Using a 5-gallon mixing bucket, add one gallon of water. You can use tap water, but only if the PPM is low. The tap water used here comes out a 50 PPM, which is considered pretty low. It is definitely recommended to test your tap water with a PPM meter and look up your cities water quality table. Because although this tap water is okay to use, some cities water can be considered hard, and unusable.
Next, it’s time to add the nutrients. For veg feeds, Sugar Peak Vegetative, Xataylst, and Oilycan were used. Because this lineup has no Silica, or Micro, it doesn’t matter what order you mix the nutrients in. So you don’t have to worry about a potential lockout due to mixing incorrectly. Here is the rough schedule used for these plants.
The most common mistake people make when following a schedule is to go by weeks, rather than what stage the plant is in. Remember, schedules are just rough guides to feeding. It’s up to you, the grower, to determine what stage the of life the plant is in, and feed, as necessary.
Once the nutrients are added, mix them all together using a large plastic spoon. It is important to mix well to ensure everything has evenly dissolved.
There are many soil growers who don’t PH their feed, but we recommend to be aiming for a PH of around 6.1 to 6.3. If the PH is too high, just add in some PH down, which is essentially just citric acid.

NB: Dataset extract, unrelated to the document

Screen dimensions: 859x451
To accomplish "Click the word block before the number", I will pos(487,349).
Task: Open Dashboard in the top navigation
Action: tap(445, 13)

If feeding just plain water, you don’t need to worry about getting some water droplets on the leaves, but when feeding, you really need to try your hardest to keep the plant itself dry at all times. I’ve noticed some nutrients can burn leaves if left on top. If you do get any droplets, carefully dry the leaves off with a paper towel.
Now that the plants have moved passed the seedling stage, the light is currently hanging at 30 inches at about 40% power. As the plants continue to age and mature, both the light and intensity will be raised as needed. Judging by their tight internodal stacking, and vigorous growth, this lighting seems to have dialled in nicely.
So far, you can see two distinct phenotypes. One is growing very compact, boasts a great healthy look, and seems to expand the fastest. The other, is certainly lankier. Stacking is not as tight, and tends to stretch a bit more. Training these two classes of phenos is going to prove interesting in the coming weeks as we want the canopy to be perfectly even by the time they go into flower.